→ **SELECTED PASSAGE**
□ □ □ □

That lecture in a hall in Locust Street, Philadelphia, opened the way
for more than I could do as lecturer.

I have always made such engagements subordinate to my chief work of
preaching the Gospel. Excepting two long journeys a year, causing each
an absence of two Sundays, I have taken no lecturing engagements, except
one a week, generally Thursdays. Lecturing has saved my life and
prolonged my work. It has taken me from an ever-ringing door-bell, and
freshened me for work, railroad travelling being to me a recuperation.

□ □ □ □

→ **SHORT EXERCISE 1**
Reproduce the part of the passage about lecturing that opens with the words containing "I have always" and closes with "me a recuperation.".
→ **SHORT EXERCISE 2**
Pick up the passage about lecturing after its final sentence and write what comes next.
The rows after this point aren't needed.

→ **PROVIDED DATA**

□ □ □ □

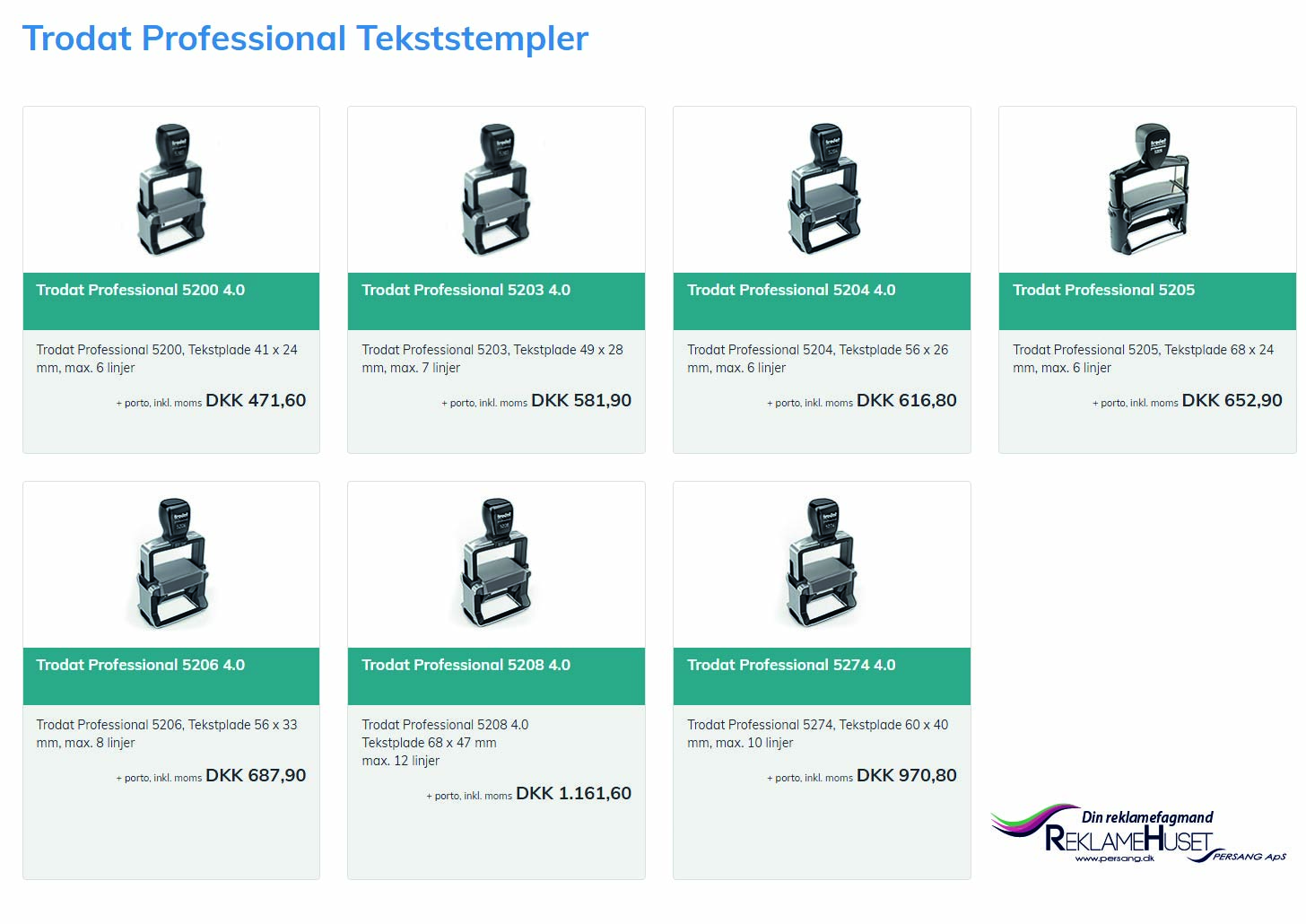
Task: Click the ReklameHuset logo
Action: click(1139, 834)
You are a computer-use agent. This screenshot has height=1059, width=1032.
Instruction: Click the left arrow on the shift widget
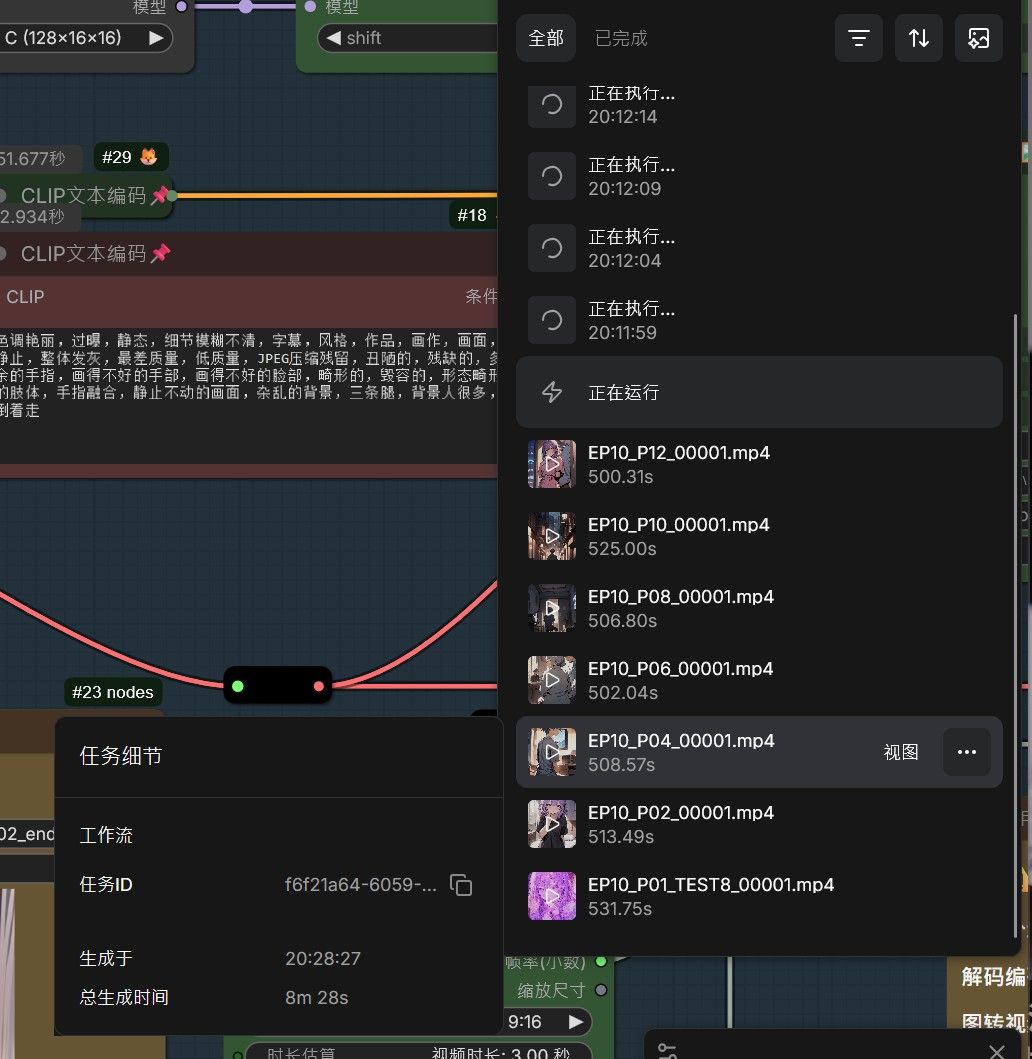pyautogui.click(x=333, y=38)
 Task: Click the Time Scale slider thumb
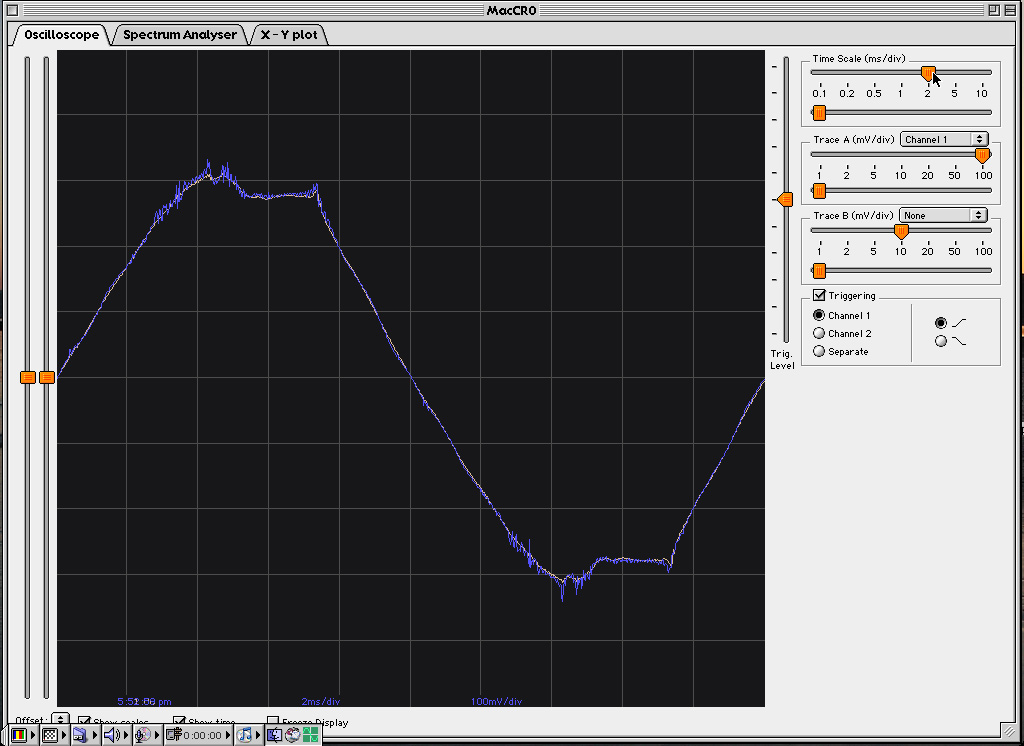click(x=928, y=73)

□ □ □ □

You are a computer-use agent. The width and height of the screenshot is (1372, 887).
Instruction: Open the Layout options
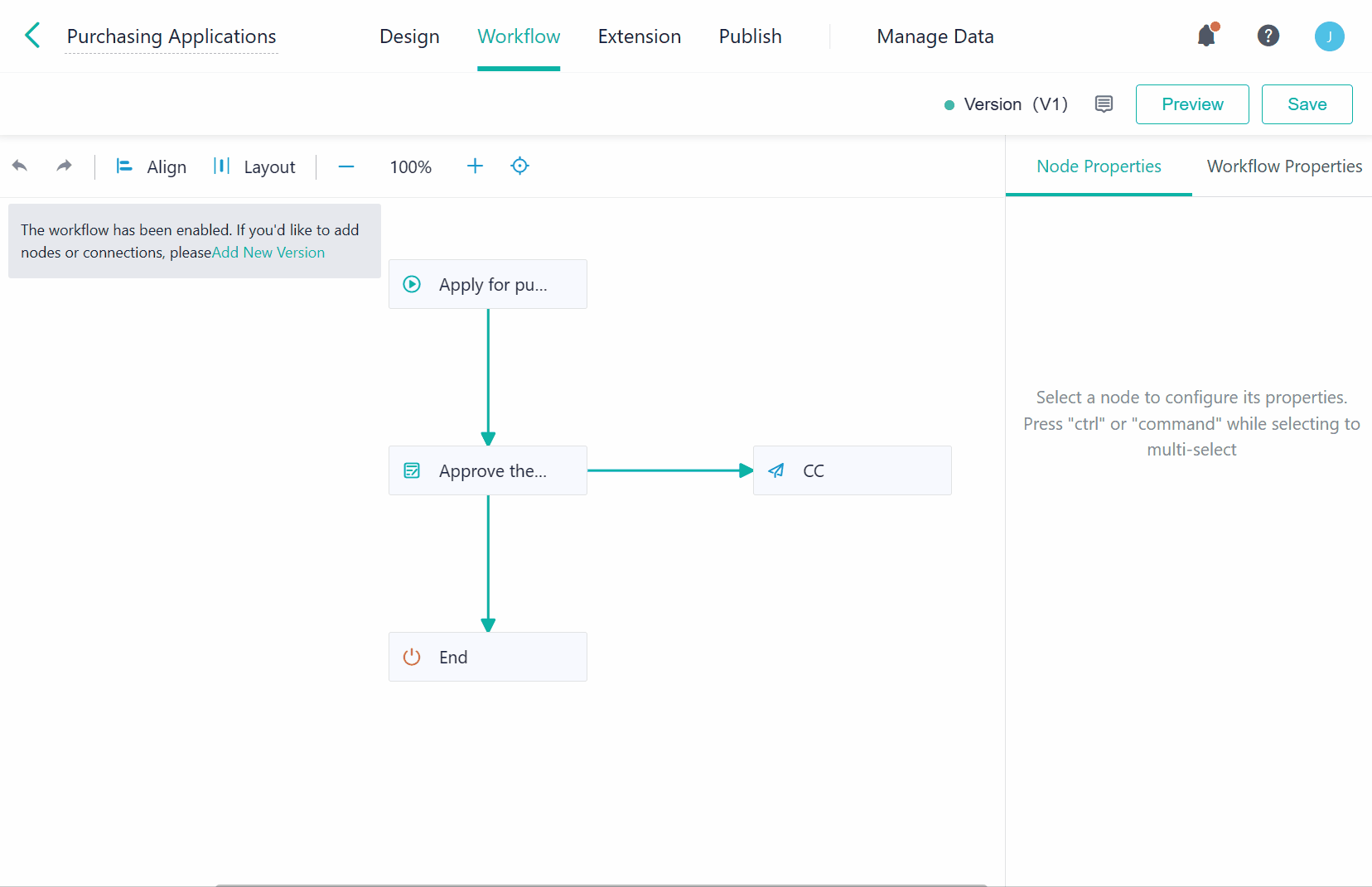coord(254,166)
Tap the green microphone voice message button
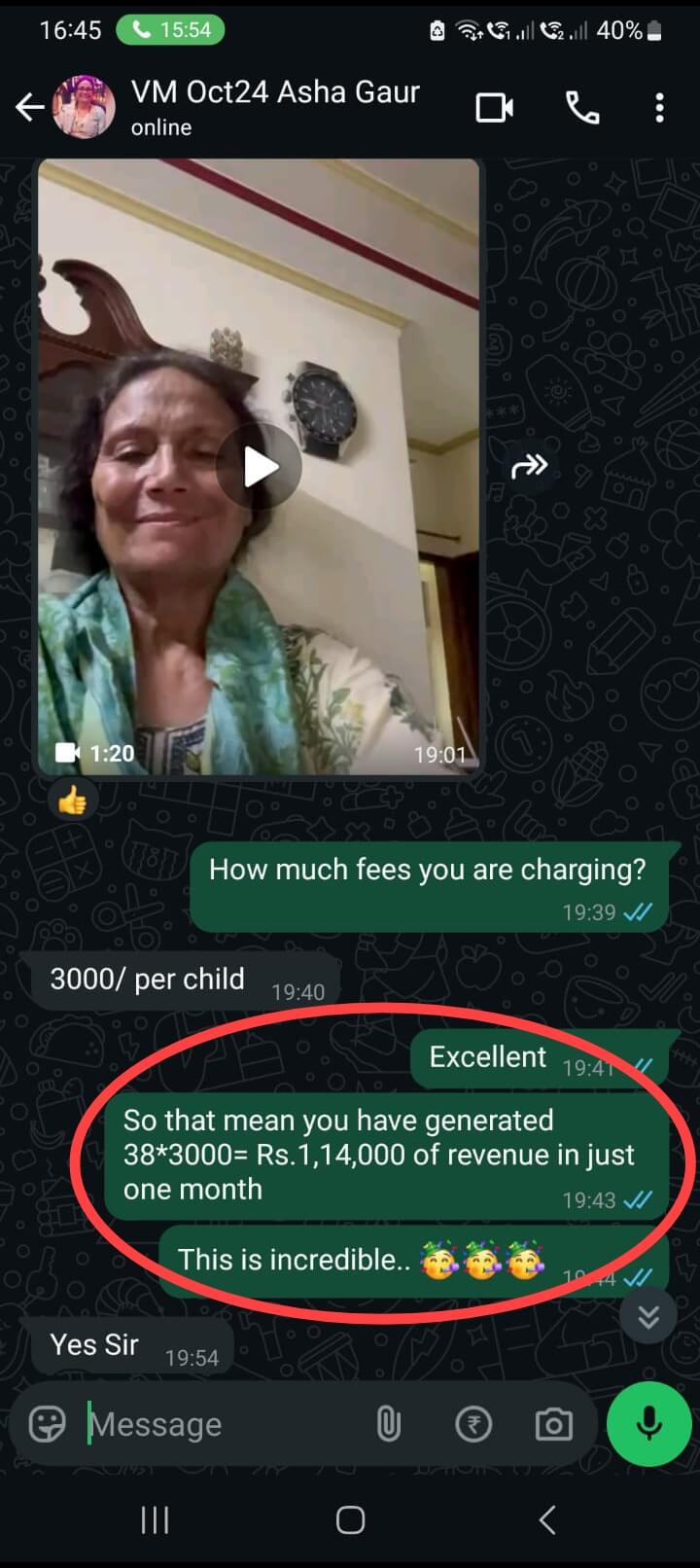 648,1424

□ □ □ □

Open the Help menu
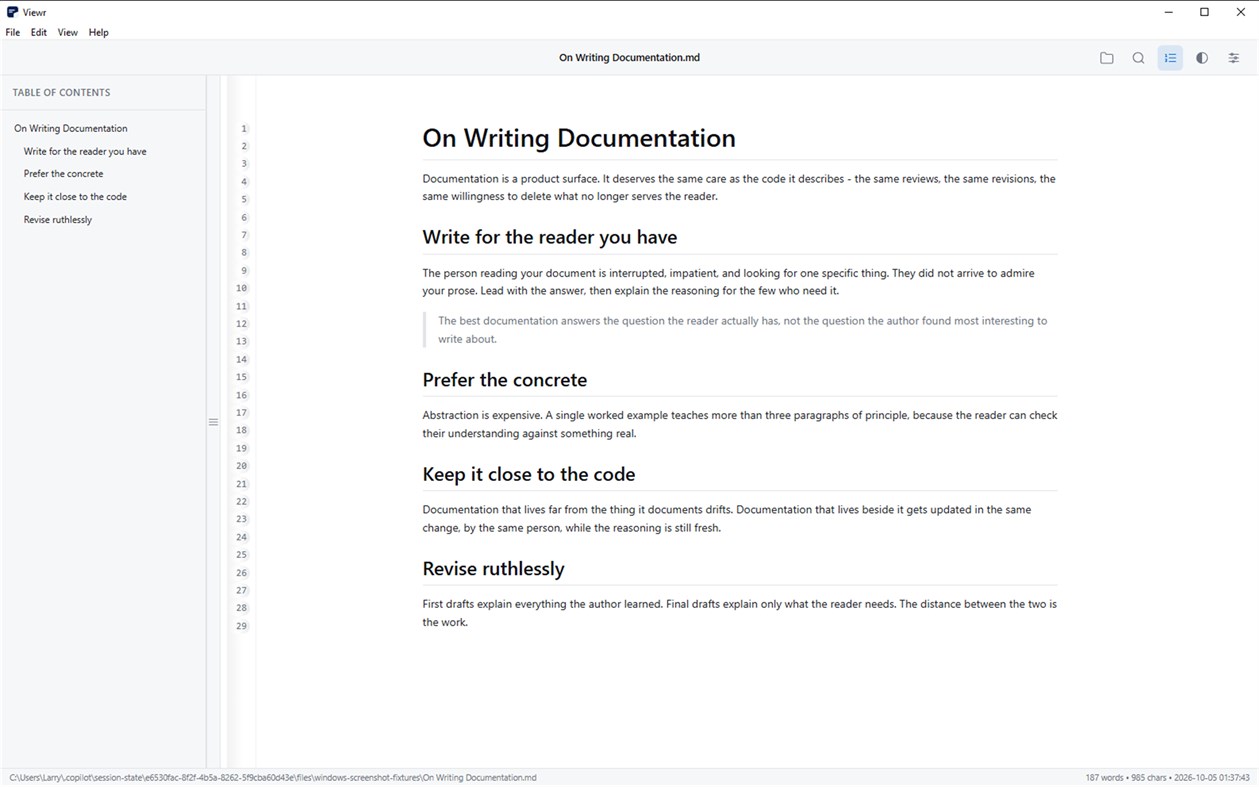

□ □ □ □

→ **EXERCISE OUTPUT 1**
I have always made such engagements subordinate to my chief work of
preaching the Gospel. Excepting two long journeys a year, causing each
an absence of two Sundays, I have taken no lecturing engagements, except
one a week, generally Thursdays. Lecturing has saved my life and
prolonged my work. It has taken me from an ever-ringing door-bell, and
freshened me for work, railroad travelling being to me a recuperation.

→ **EXERCISE OUTPUT 2**
I have lectured in nearly all the cities of the United States, Canada,
England, Ireland and Scotland, and in most of them many times. The
prices paid me have seemed too large, but my arrangements have generally
been made through bureaus, and almost invariably local committees have
cleared money. The lecture platform seemed to me to offer greater
opportunity for usefulness. Things that could not be said in the pulpit,
but which ought to be said, may be said on the lyceum platform. And
there was so much that had to be said then, to encourage, to cheer, to
brighten, to illumine the sorrow and bereavement. From the first I
regarded my lecture tours as an annex to my church. The lecture platform
has been to me a pastoral visitation. It has given me an opportunity of
meeting hundreds of thousands of people to whom, through the press, I
have for many years administered the Gospel.

People have often asked me how much money I received for my lectures.